Sin duda, ya podemos percibir las primeras alegorías de esos federalismos de unidades mayores en diversas zonas del mundo contemporáneo: pienso en la propia Europa como una futura asociación federal, que no es capaz de decidirse por completo acerca de sus dimensiones; pienso en el sureste asiático, compuesto por un conjunto de culturas e idiomas tremendamente variados cuyos Estados han establecido una interrelación comercial y política. Y podemos también encontrar vestigios sintomáticos de estas formas emergentes en el pensamiento: la propia obra maestra de Braudel, compuesta en un campo de prisioneros durante la caricatura alemana de federalismo europeo, es ya una anticipación de la futura Europa (muy precisamente en el párrafo que he citado), mientras que su posterior obra sobre la tecnología puede considerarse síntoma del comienzo de la propia globalización. A su vez, la recuperación por parte de Deleuze de la monadología de Leibniz, esa inmensa red federal de mónadas superpuestas, es también una anticipación de esta figura política.
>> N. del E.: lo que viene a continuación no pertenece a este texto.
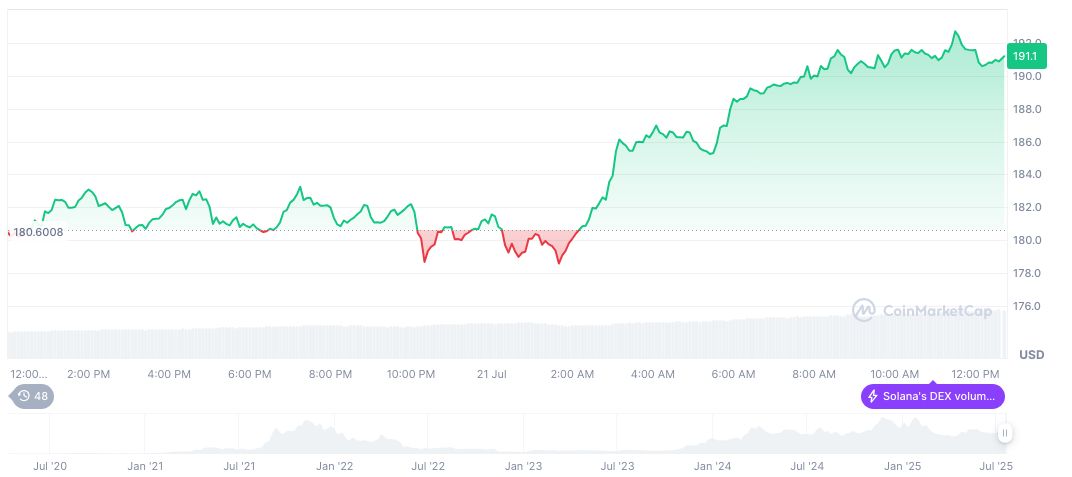
Task: Click the 8:00 AM time axis label
Action: pyautogui.click(x=814, y=374)
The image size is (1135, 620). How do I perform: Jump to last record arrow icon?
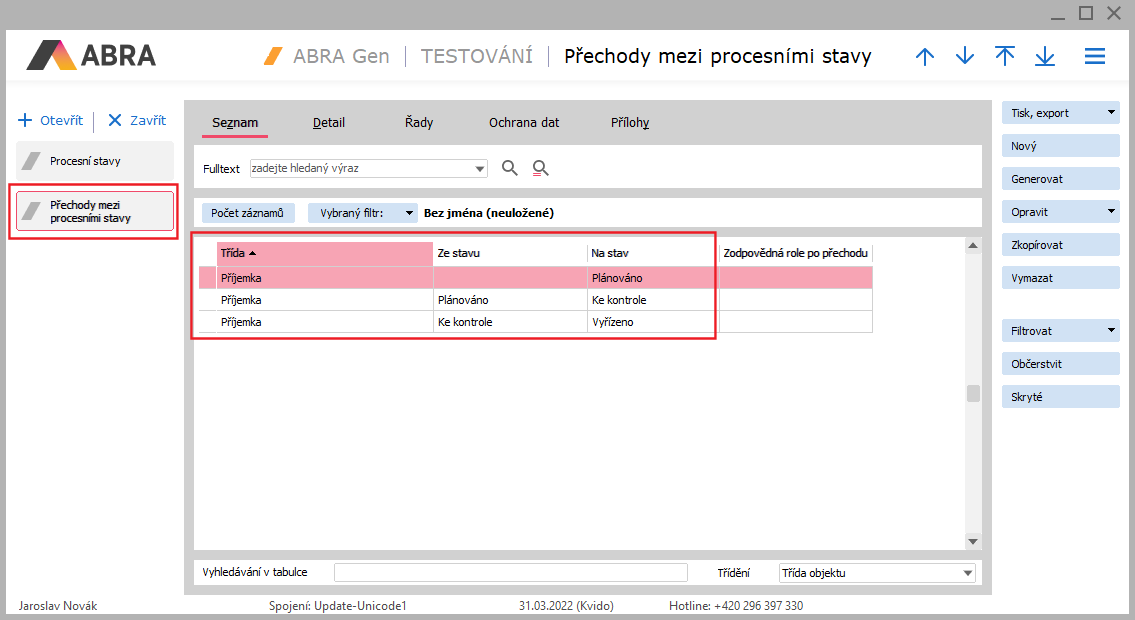pos(1045,57)
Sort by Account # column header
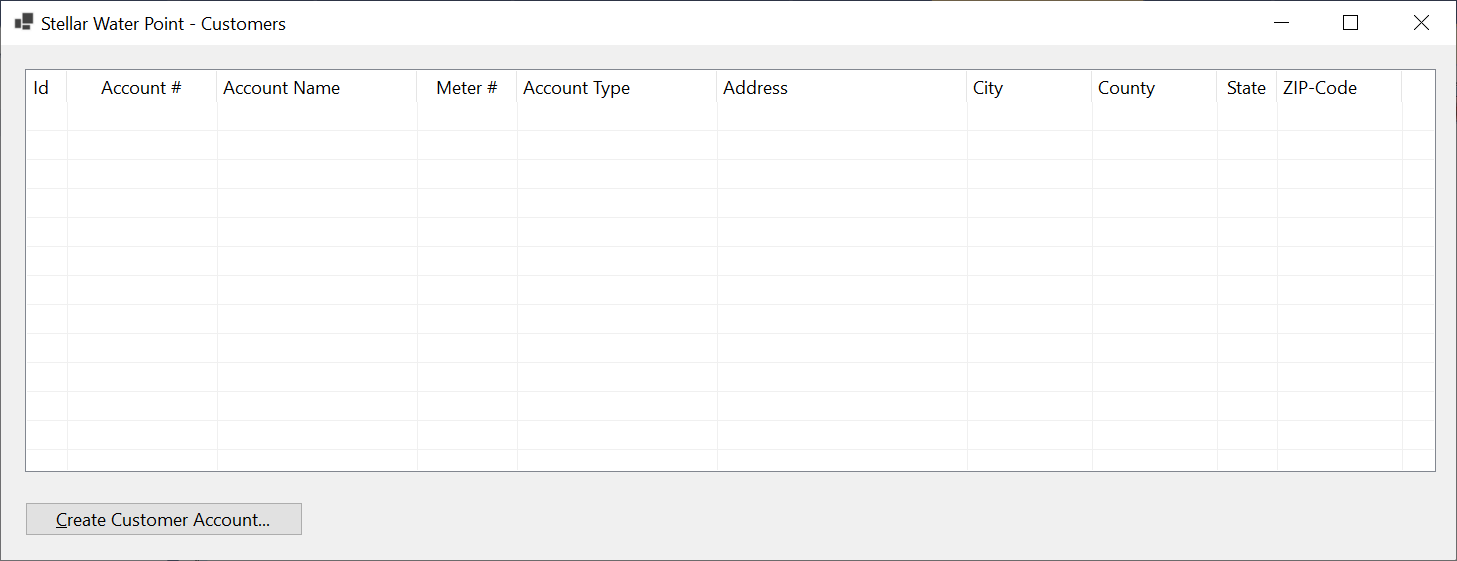This screenshot has height=561, width=1457. (142, 88)
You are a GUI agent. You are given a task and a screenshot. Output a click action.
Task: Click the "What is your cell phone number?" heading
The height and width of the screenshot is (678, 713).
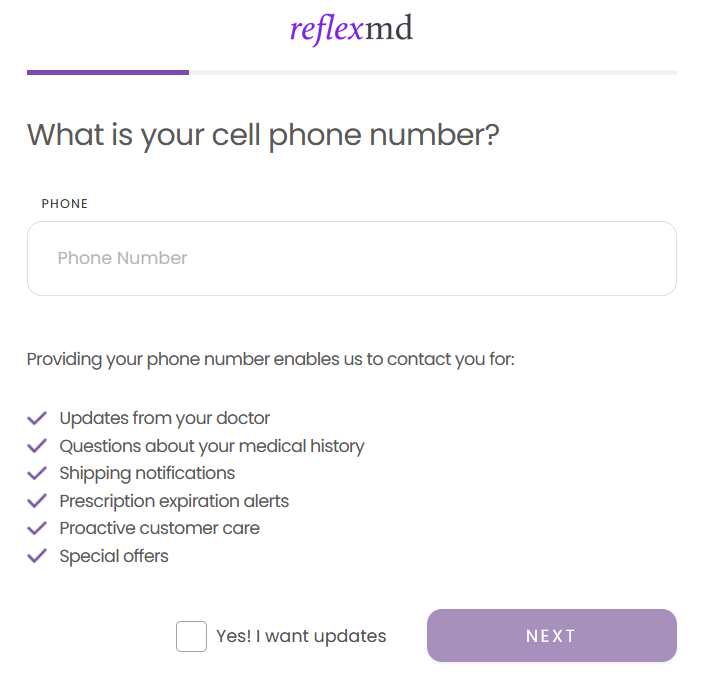(x=263, y=135)
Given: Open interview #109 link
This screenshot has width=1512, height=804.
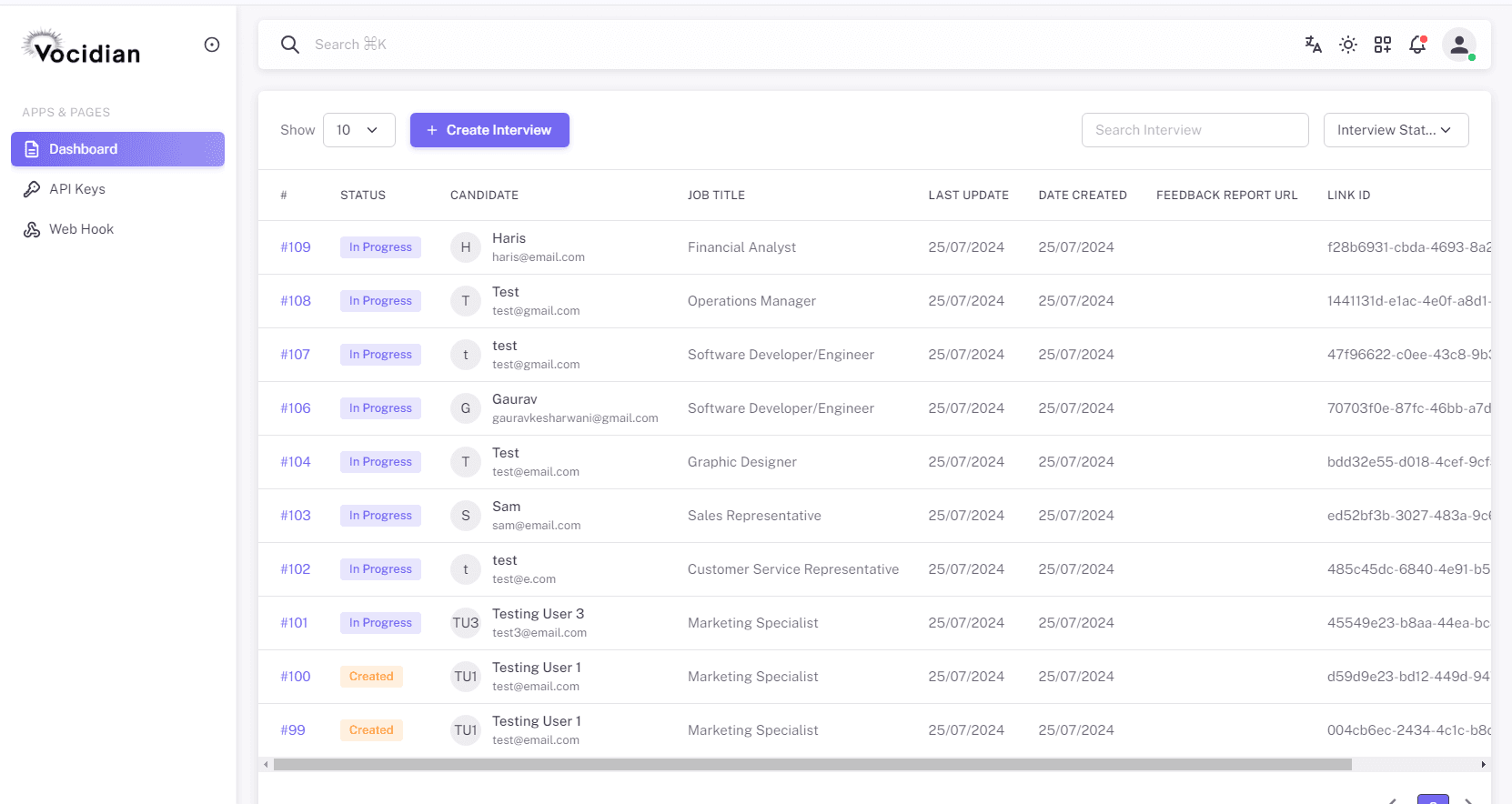Looking at the screenshot, I should [296, 247].
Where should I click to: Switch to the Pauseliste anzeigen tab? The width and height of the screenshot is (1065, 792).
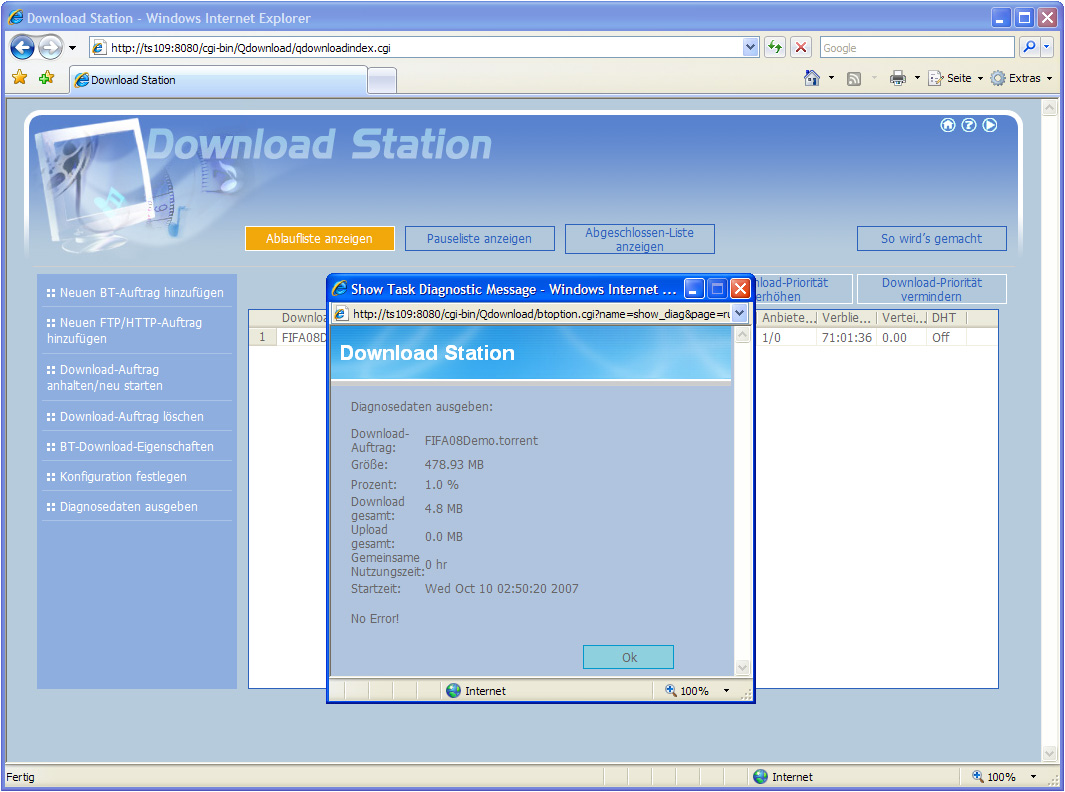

La posibilidad de que se establezca una nueva unión de países latinoamericanos de características similares, o la posibilidad del liderazgo brasileño en una comunidad de países de todo el mundo decididos a forjar una resistencia contra la globalización estadounidense, serían otras figuras posibles de la invención de entidades colectivas distintas del imperio o la secesión.